------ Extracted information

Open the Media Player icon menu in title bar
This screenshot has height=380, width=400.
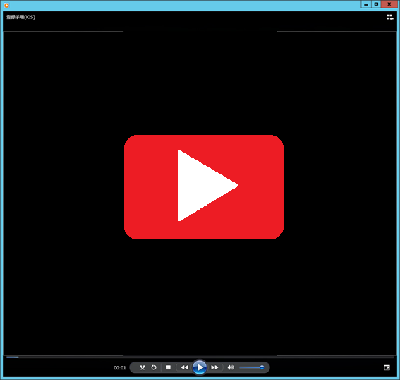pos(6,5)
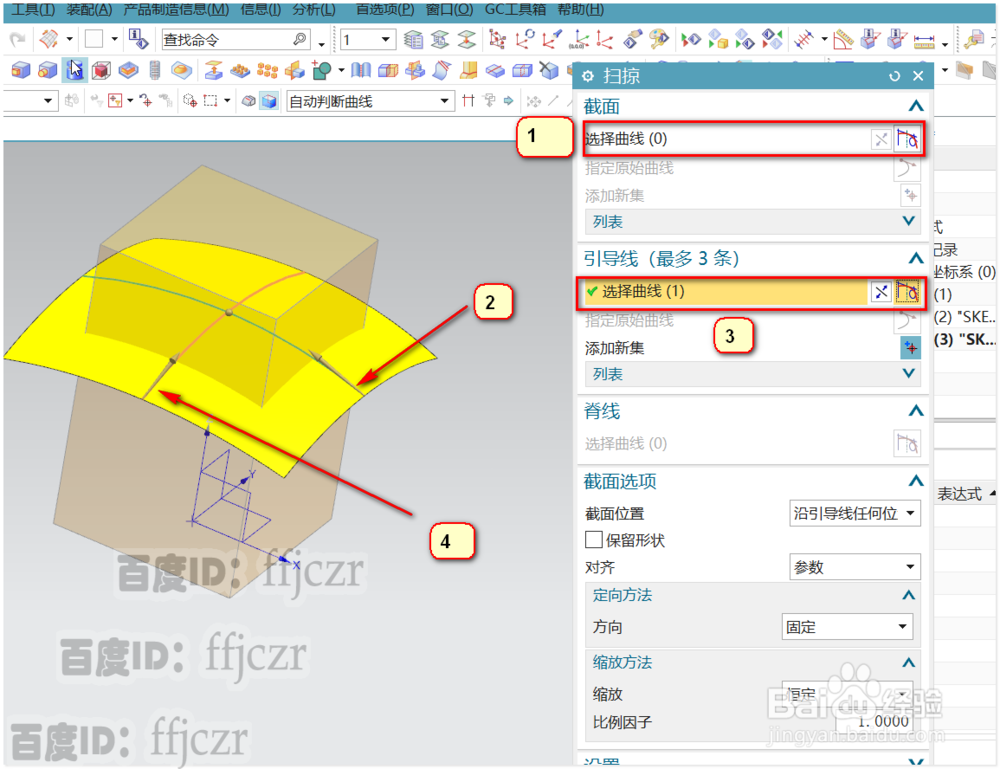Click the 选择曲线 icon in the 脊线 group
The height and width of the screenshot is (769, 1000).
click(x=908, y=443)

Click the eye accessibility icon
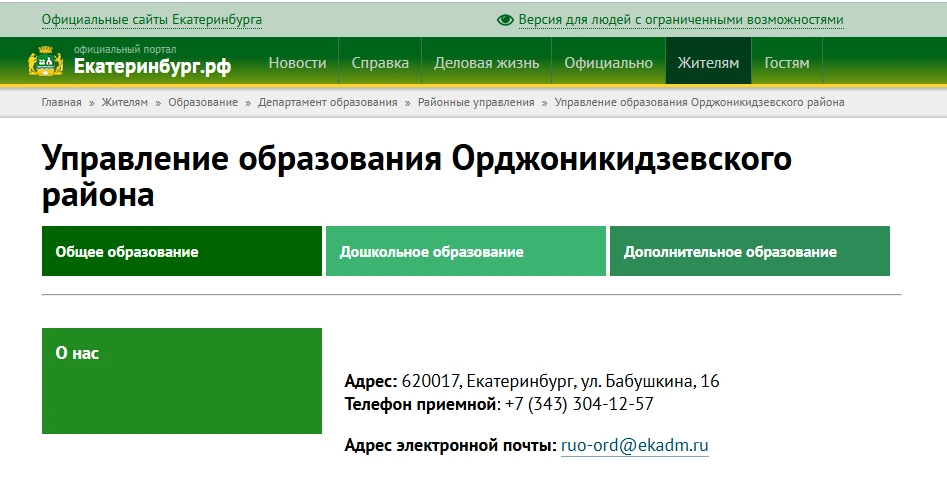point(505,20)
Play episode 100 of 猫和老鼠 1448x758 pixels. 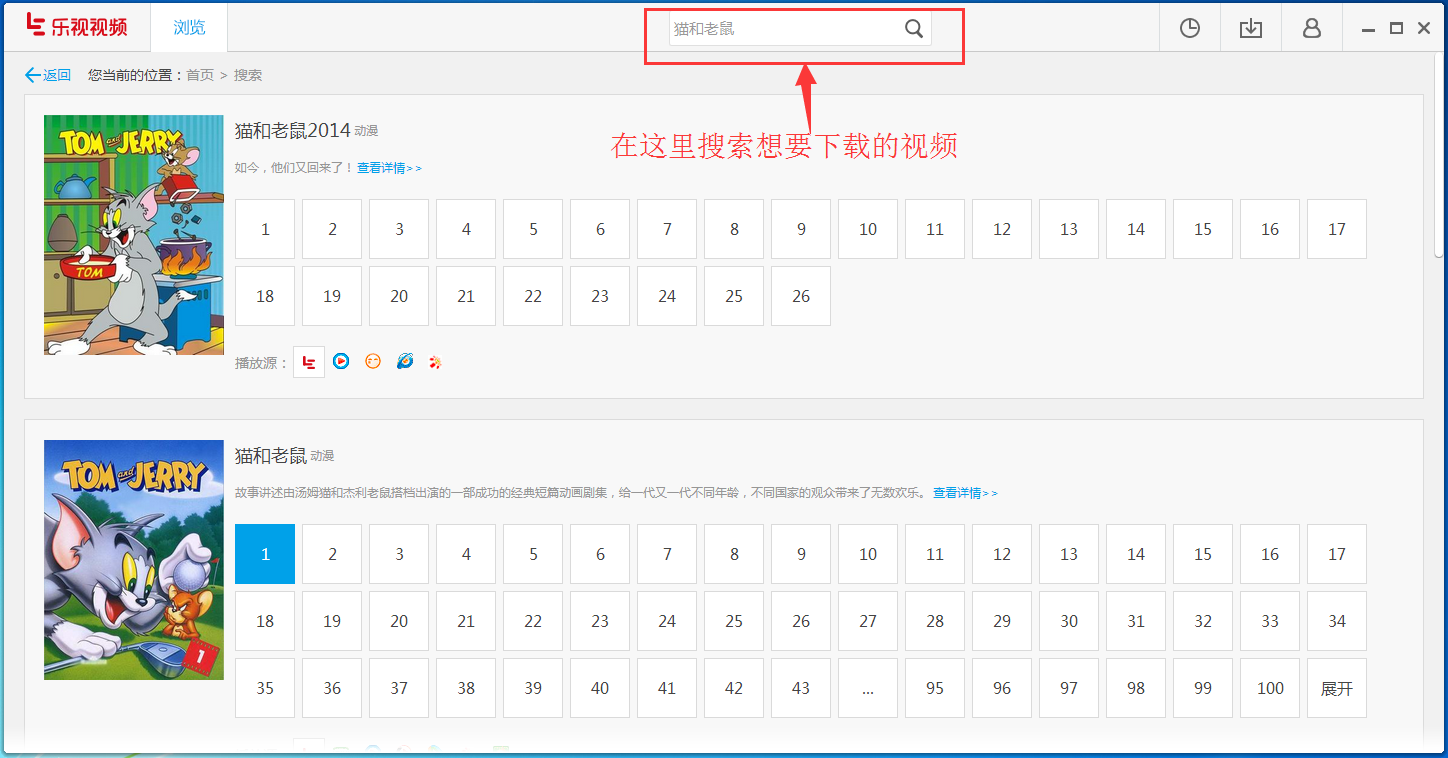tap(1269, 687)
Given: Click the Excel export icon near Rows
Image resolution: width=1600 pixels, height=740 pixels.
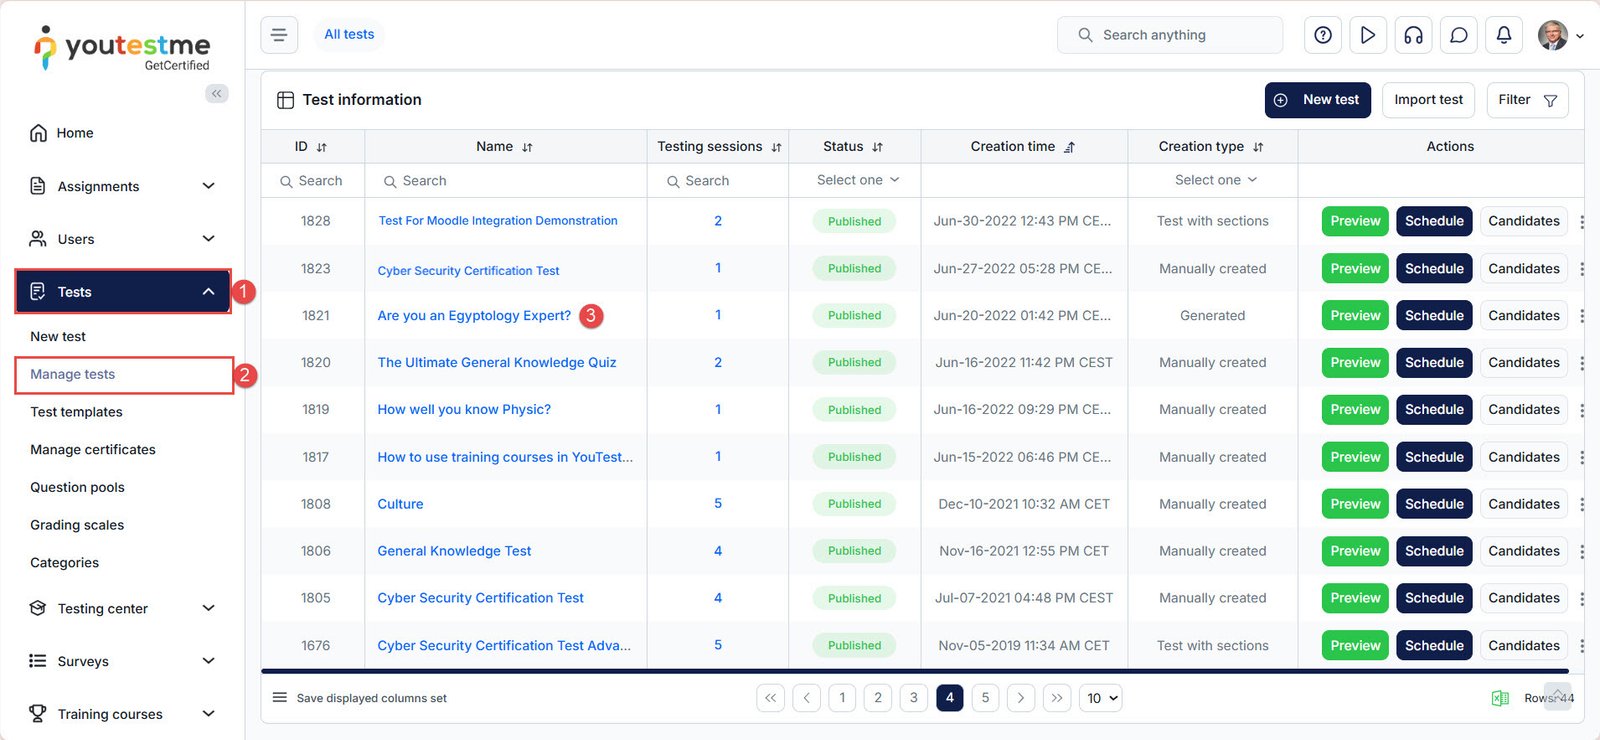Looking at the screenshot, I should [1500, 698].
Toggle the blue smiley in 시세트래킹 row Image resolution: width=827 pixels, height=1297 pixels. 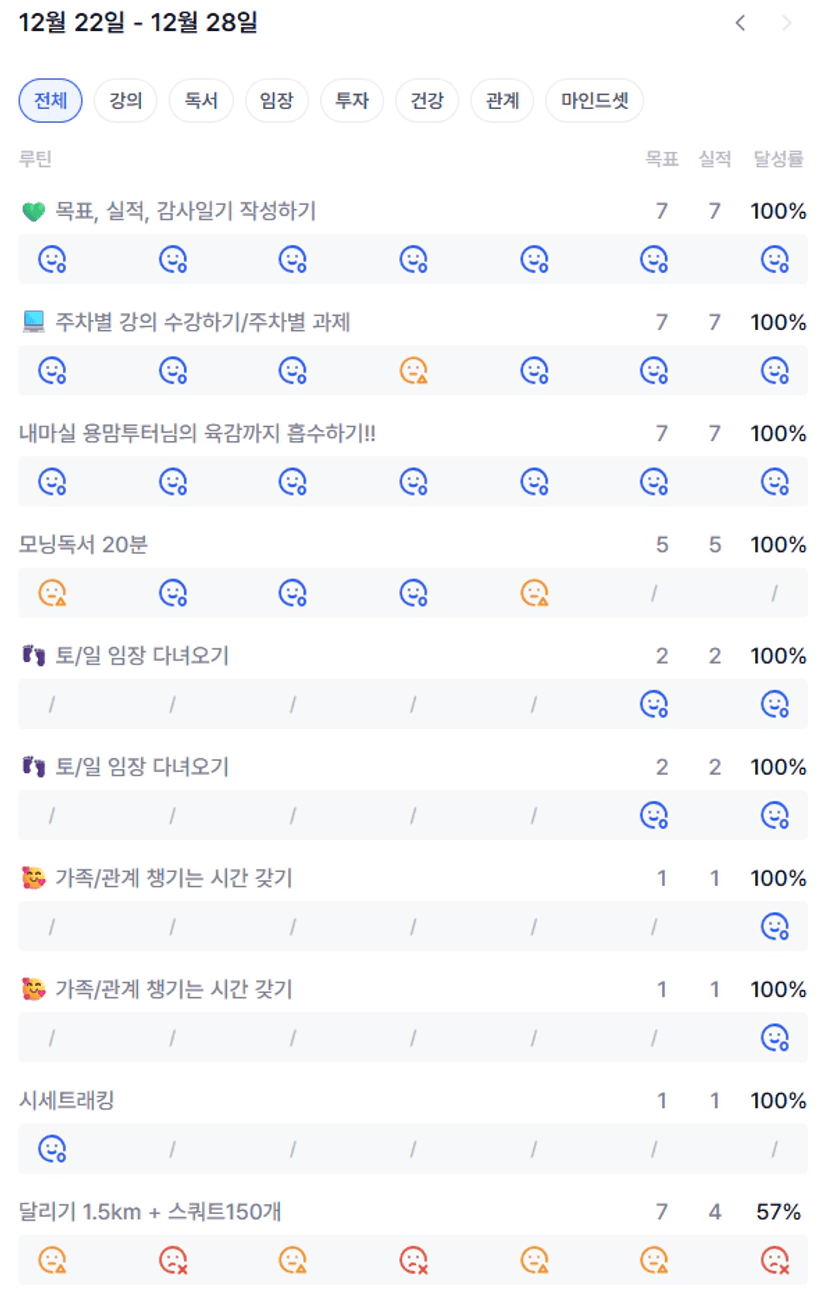52,1149
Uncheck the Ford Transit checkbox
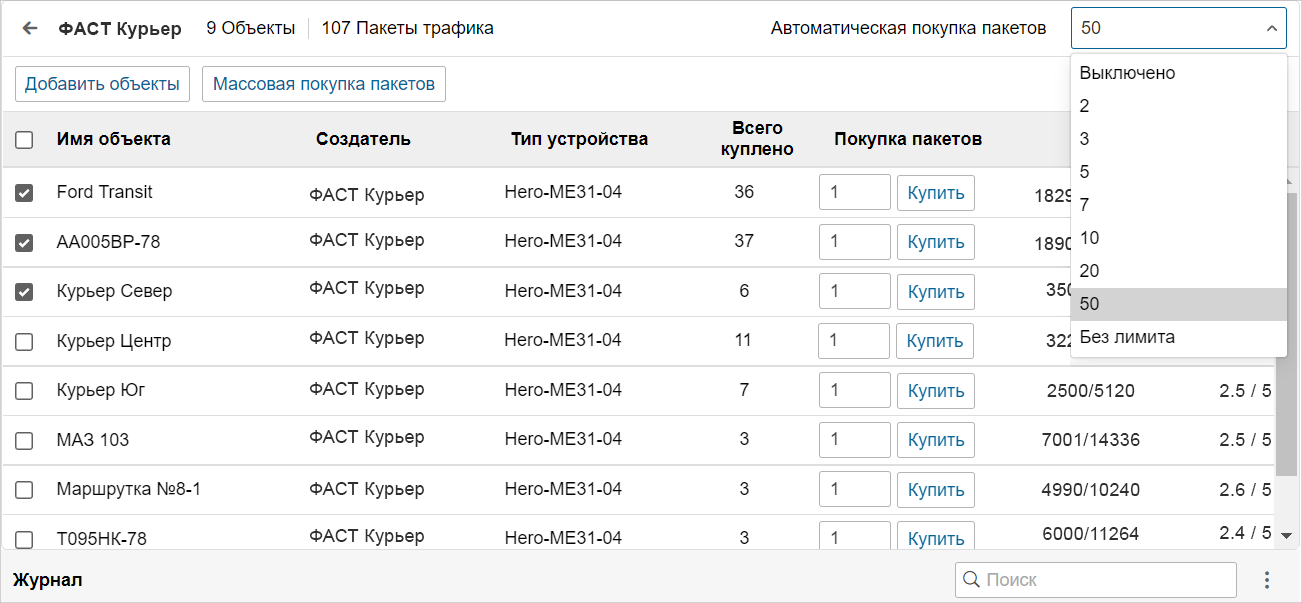 pyautogui.click(x=24, y=193)
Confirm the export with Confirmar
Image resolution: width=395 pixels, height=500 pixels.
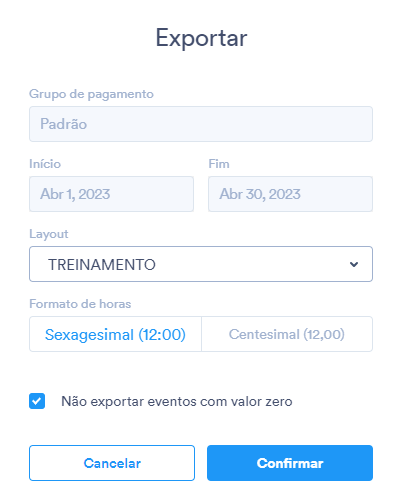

------------

Task description: Search the data for the string "export" and copy every line where it appears.

The answer:
Given: Click the Excel export icon near Rows
Confirm the export with Confirmar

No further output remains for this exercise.